-- Data for analysis follows --

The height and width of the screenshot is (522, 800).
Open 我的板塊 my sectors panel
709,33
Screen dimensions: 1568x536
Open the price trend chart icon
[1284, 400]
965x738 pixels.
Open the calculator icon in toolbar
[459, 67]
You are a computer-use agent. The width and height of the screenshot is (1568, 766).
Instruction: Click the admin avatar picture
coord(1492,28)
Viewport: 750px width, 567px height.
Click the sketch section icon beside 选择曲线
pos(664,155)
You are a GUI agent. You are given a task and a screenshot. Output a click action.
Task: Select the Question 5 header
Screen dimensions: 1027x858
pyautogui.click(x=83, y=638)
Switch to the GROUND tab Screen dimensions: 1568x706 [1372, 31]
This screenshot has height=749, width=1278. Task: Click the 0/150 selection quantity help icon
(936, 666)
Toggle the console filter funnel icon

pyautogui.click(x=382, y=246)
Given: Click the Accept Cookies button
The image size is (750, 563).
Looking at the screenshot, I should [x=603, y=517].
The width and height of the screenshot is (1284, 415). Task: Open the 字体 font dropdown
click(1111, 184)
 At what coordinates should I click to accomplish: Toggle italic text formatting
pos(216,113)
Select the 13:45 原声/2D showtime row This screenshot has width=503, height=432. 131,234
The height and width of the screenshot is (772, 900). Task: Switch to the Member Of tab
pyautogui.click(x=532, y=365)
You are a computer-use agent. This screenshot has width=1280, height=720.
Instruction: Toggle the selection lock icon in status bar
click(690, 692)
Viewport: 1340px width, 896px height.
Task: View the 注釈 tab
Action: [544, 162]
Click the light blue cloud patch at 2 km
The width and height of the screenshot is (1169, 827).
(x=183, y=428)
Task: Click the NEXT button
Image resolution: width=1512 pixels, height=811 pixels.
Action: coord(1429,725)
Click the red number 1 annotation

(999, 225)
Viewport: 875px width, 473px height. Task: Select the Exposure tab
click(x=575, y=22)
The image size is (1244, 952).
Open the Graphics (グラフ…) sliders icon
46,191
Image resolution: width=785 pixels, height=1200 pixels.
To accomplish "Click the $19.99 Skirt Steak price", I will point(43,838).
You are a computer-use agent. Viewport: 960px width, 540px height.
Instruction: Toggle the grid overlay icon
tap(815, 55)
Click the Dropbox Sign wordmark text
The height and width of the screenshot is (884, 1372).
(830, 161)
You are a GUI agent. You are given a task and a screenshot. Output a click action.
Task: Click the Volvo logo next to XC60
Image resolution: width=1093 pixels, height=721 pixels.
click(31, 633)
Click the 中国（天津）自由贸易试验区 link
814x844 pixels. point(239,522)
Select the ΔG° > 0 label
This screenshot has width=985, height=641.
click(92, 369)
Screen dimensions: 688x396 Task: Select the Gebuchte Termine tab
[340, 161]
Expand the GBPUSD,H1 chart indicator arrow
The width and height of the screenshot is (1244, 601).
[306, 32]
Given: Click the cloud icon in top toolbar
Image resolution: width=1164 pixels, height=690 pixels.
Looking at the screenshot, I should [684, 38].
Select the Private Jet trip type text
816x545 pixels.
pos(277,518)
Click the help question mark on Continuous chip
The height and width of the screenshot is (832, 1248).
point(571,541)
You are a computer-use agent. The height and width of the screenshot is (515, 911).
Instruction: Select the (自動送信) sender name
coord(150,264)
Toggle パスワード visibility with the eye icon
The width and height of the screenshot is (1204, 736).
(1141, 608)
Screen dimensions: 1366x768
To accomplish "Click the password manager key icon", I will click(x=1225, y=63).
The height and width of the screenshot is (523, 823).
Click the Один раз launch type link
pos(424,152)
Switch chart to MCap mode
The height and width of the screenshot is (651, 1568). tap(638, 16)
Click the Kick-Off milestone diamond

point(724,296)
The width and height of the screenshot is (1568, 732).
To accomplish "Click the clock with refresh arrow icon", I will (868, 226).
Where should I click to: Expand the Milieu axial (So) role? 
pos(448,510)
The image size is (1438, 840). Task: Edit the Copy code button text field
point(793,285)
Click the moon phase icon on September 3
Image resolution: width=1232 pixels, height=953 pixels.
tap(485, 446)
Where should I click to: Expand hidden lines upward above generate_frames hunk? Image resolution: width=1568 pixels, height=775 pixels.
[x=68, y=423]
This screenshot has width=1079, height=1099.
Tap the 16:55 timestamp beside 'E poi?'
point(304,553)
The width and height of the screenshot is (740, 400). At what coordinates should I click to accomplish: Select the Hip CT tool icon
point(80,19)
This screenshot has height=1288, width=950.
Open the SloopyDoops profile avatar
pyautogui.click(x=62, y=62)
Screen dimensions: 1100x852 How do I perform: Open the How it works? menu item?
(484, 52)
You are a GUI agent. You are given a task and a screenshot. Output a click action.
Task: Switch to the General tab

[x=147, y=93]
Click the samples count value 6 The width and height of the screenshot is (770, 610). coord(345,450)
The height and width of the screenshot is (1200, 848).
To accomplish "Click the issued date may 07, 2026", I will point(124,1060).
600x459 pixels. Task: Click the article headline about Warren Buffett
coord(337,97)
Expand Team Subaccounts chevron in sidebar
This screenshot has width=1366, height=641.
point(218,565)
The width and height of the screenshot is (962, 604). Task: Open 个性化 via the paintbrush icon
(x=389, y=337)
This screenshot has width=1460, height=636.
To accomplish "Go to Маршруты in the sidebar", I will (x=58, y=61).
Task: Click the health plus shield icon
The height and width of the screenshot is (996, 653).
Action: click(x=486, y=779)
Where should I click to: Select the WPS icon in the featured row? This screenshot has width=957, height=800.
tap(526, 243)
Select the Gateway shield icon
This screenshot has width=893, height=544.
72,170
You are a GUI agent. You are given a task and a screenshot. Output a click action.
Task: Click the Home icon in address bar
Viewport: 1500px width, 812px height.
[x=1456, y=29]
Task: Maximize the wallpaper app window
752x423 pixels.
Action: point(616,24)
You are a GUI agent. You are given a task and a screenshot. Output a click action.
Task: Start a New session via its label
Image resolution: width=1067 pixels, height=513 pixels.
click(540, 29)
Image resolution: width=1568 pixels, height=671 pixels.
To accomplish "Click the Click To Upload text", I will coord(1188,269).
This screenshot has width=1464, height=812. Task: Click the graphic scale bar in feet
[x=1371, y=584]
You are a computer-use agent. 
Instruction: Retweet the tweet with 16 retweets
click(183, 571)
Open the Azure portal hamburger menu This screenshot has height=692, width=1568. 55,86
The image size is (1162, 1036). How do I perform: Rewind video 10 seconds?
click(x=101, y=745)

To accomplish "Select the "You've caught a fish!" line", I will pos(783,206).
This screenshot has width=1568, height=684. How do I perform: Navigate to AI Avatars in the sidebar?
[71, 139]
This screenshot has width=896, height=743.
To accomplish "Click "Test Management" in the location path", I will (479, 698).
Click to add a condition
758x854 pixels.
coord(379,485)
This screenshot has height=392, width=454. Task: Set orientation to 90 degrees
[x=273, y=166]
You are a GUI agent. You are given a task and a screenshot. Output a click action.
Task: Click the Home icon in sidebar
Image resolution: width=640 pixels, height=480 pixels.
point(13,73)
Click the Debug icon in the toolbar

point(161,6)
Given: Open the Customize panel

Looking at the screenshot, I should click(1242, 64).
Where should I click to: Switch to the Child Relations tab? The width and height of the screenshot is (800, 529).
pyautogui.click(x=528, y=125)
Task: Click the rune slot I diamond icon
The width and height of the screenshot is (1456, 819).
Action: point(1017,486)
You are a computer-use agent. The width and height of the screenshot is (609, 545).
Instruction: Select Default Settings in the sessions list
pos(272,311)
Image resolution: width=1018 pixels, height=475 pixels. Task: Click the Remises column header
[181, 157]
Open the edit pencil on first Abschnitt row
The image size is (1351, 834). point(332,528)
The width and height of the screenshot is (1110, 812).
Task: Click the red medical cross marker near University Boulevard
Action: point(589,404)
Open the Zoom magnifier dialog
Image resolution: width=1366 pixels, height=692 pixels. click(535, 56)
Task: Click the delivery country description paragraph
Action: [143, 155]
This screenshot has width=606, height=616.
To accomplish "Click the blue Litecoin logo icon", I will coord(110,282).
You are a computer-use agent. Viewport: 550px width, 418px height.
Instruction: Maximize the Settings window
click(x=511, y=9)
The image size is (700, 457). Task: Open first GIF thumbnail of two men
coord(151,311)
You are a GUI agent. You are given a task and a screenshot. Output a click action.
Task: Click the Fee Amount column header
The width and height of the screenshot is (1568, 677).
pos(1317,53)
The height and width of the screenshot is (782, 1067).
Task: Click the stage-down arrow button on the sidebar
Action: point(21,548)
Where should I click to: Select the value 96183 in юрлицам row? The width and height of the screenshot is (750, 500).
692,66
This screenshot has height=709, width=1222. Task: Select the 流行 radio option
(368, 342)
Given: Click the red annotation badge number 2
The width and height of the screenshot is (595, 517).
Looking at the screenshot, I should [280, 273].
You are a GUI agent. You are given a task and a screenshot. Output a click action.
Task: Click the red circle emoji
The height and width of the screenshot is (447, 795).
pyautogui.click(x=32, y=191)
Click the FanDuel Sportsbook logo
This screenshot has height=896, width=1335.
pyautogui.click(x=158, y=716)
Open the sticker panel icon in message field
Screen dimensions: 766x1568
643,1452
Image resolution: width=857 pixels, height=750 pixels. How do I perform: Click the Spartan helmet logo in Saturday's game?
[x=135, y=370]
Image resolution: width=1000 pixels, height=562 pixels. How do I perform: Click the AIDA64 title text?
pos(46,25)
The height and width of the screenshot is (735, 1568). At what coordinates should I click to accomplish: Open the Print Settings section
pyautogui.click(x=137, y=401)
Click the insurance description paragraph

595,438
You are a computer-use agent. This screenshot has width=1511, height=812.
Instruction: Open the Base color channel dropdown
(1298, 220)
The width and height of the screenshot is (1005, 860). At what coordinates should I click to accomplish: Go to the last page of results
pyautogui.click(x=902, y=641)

-- Data for analysis concluded --

What you should do: Using the data above, restate word for word the lines from its opening line through the line that contains "is (1568, 766).", and no more.

Written solution:
The height and width of the screenshot is (522, 800).
Open 我的板塊 my sectors panel
709,33
Screen dimensions: 1568x536
Open the price trend chart icon
[1284, 400]
965x738 pixels.
Open the calculator icon in toolbar
[459, 67]
You are a computer-use agent. The width and height of the screenshot is (1568, 766).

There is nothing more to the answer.